I had very little appetite the whole week (ie eating two or three pretzels for dinner was a major success), so I took the whole week off running, even when I felt better. I had a 20-miler scheduled and felt weird for skipping it, but I would've hit the wall at about mile two. My system just wasn't fueled properl. I have 16 miles this Saturday and 20 the next, so I feel like my preparation is still going to be adequate.
Which comes to the next part of my funk - my training plan. I chose to use Runners World's SmartCoach for this training cycle. I liked the fact that I could somewhat customize the plan, and it incorporated what I thought of as "real" speedwork. While the plan is perfectly sound, I think some of my current lethargy is coming from the fact no one sat down and made this specific plan. Obviously someone had to right the program to spit out the workouts, but I'm starting to feel a mental difference. I'm not sure why this is bothering me so much; I like to think I'm smart enough to put together my own training plan if my only goal is to finish, but there's something about doing a run because a computer told you to, not a person.

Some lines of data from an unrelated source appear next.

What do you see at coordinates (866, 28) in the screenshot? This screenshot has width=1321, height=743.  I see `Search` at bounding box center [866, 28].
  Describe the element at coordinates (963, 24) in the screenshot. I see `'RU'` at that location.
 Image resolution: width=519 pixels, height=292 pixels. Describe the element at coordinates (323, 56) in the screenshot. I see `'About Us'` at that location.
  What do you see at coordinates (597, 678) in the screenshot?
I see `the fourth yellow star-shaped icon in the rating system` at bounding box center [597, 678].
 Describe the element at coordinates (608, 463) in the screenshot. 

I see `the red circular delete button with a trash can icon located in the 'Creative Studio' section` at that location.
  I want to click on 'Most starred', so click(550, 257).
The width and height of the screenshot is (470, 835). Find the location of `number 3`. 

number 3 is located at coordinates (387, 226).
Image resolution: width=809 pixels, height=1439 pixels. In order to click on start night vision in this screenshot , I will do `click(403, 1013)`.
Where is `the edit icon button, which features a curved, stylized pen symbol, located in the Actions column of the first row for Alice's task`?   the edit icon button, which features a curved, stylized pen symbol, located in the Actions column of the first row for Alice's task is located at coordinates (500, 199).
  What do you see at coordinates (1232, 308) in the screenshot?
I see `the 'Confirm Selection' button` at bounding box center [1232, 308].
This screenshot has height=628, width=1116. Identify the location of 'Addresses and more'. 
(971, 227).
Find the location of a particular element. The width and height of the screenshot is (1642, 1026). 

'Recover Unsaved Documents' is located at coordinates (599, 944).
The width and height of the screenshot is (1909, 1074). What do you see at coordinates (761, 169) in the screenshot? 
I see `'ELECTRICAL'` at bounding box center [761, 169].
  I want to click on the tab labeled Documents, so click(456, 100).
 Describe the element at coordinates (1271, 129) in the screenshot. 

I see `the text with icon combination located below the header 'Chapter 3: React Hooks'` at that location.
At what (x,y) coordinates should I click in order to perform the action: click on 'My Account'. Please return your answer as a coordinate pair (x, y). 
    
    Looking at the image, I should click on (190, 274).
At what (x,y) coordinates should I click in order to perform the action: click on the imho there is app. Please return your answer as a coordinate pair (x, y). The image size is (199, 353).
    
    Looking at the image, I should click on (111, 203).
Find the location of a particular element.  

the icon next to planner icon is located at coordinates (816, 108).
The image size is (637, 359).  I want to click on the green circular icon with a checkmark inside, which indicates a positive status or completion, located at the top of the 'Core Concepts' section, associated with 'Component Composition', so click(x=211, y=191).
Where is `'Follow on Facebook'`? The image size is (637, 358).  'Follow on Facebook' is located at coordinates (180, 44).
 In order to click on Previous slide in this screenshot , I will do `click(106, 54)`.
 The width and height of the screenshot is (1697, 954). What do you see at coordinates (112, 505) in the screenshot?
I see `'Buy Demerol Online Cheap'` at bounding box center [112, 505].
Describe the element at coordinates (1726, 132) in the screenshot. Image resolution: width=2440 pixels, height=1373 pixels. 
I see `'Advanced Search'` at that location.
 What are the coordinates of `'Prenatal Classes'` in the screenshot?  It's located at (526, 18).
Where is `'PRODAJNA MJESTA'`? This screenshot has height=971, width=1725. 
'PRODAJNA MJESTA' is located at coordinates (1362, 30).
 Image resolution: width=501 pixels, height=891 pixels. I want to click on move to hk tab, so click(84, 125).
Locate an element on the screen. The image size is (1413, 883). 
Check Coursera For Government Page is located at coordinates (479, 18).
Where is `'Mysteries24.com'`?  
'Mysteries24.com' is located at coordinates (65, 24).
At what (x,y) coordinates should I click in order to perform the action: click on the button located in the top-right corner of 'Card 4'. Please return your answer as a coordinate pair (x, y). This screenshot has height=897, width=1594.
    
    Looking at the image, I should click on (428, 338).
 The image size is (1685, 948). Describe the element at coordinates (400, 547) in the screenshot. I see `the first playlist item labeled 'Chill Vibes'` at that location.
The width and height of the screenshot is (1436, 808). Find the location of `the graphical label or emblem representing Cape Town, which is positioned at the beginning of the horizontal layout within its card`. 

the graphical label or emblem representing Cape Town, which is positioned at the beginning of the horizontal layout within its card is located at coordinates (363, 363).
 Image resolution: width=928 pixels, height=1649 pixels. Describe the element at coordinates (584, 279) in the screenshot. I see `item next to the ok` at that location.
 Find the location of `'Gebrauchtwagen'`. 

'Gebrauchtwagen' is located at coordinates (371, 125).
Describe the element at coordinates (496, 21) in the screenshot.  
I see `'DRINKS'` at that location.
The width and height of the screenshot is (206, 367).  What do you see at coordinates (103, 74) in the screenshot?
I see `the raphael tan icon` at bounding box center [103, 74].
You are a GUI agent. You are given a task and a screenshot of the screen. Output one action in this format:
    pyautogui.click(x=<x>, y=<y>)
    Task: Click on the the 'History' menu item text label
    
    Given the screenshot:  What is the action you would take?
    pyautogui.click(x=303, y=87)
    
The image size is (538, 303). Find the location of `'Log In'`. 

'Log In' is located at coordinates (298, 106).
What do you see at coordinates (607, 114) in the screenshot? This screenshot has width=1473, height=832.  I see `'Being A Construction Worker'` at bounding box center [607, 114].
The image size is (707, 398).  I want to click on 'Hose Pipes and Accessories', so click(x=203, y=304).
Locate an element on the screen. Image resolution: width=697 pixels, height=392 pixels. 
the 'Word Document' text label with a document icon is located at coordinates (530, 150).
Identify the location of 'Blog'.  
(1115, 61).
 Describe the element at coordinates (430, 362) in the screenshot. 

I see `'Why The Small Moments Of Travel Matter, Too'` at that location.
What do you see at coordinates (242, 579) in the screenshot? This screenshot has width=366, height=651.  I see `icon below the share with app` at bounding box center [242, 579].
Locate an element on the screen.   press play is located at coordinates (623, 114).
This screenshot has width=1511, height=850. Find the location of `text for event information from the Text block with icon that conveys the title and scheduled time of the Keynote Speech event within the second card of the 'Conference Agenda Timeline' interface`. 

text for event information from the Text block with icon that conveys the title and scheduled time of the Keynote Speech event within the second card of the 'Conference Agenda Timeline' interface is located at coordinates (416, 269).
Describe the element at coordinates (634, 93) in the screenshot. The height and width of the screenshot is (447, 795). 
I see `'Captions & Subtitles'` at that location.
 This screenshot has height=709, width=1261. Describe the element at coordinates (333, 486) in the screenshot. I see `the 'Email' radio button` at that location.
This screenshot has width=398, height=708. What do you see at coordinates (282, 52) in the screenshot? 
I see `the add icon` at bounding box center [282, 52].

In that vein, I looked at my race schedule and found I have 15 weeks between Hatfield-McCoy and Monument. I had been waffling about what to do - it wasn't long enough to take a break and build up again, but I didn't just want to sit in a holding pattern for months either. I did a little research and bought myself the Hanson's Marathon Method book.
It would supposed to arrive today, but it got stuck because of the snowstorm. I'm excited to dive into it tomorrow. I'm familiar with some of the plan's key tenets, but I'm eager to learn all the specifics. The plan is supposed to be 18 weeks long, but I read that the first few weeks have much lower mileage and encourage you to mesh your current running with the plan rather than the other way around. I'm incredibly anal retentive and wish I would be able to follow it 100% exactly, so I'll have to let that go.
I'm really hopeful that giving every run a purpose and a specific pace will reignite my passion for training. Now, if you'll excuse me, I need to spend my unplanned rest day watching Big Ten basketball.